Above: Which of the following would you select?

Image Credit: Staples

Perhaps most interestingly, small business owners prefer Facebook fans to Twitter followers by almost a four to one ratio. Only 12 percent of the owners picked two million Twitter followers, suggesting that Twitter followers are only 25 percent as valuable as Facebook followers and fans. That makes sense, given recent data that engaged Facebook fans are worth hundreds of dollars each in lifetime value, with some — for brands like Zara and Levis — being worth $300-400.

Compare that to a Super Bowl ad that makes a momentary buzz and then is gone, or Twitter followers who are much less likely to actually see any communications from the brand, and the value is clear.

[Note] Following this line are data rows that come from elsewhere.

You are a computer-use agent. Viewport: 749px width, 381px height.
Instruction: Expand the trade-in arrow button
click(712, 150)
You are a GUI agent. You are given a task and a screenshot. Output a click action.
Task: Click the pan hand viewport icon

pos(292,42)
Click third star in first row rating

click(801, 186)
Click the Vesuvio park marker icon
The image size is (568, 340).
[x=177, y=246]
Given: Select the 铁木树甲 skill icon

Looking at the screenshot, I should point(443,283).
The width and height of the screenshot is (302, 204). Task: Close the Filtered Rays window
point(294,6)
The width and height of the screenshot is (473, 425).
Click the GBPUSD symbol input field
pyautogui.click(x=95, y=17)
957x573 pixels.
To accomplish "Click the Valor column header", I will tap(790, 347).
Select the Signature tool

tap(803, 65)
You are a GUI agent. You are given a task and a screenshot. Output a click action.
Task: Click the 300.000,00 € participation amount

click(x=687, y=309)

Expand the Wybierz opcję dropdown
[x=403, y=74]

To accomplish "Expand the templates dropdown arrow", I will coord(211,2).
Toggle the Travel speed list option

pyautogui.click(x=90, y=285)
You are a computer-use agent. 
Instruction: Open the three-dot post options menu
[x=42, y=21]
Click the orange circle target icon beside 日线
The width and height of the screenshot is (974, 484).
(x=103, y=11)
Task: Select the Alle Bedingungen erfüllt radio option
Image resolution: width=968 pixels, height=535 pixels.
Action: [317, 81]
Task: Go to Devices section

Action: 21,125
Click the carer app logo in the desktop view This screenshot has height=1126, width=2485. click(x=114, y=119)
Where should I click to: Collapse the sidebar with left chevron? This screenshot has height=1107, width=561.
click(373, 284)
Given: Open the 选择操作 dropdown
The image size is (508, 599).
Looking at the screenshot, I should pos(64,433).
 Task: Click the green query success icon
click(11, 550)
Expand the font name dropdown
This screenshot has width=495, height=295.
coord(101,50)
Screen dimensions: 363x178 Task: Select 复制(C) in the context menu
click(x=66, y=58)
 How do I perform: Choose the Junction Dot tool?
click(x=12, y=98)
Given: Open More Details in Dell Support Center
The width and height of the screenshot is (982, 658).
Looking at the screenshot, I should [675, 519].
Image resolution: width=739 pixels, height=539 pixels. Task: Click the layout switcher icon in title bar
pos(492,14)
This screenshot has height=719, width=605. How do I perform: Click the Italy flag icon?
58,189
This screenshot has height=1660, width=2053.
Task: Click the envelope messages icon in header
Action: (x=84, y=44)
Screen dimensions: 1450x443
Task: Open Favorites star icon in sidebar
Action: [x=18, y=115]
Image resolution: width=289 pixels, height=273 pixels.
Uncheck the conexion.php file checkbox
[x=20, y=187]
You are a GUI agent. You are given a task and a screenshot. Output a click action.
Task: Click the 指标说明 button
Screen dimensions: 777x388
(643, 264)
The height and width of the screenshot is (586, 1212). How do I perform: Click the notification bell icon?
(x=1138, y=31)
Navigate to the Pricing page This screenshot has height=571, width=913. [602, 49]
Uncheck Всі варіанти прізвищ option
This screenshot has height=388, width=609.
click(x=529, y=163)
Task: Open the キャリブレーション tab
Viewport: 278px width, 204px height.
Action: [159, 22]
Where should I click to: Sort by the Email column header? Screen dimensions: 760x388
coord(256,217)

“The results showed that these savvy business owners are not only utilizing social media in advanced ways but that the understanding of the philosophies behind why social media works and how it can help business were advanced,” a Staples representative said.

Further evidence of that?

Engaging customers via social edged out boosting sales when business owners — who spend 5.5 hours per week on social media marketing — were asked why they invest time, energy, and money in social. That’s a big difference from even a year ago, when increasing sales was the most important reason for most businesses to jump on the Facebook, Twitter, and Pinterest bandwagons.

Which doesn’t mean, of course, that small businesses don’t want to profit from social and don’t want to increase their sales. It does mean, however, that they realize the relationship matters more than any one specific purchase, and that nurturing the relationship first will lead to great lifetime value of the customer.

One other interesting point as Twitter ramps up its advertising products, having recently launched more small-business-friendly ad options: LinkedIn is actually the second most frequently used social channel, and Pinterest ranks higher when business owners list social sites that are helpful.

Interestingly, given that many small businesses still today do not have a website (three out of five in this survey did not), 61 percent felt their blogs were their most helpful social media channel.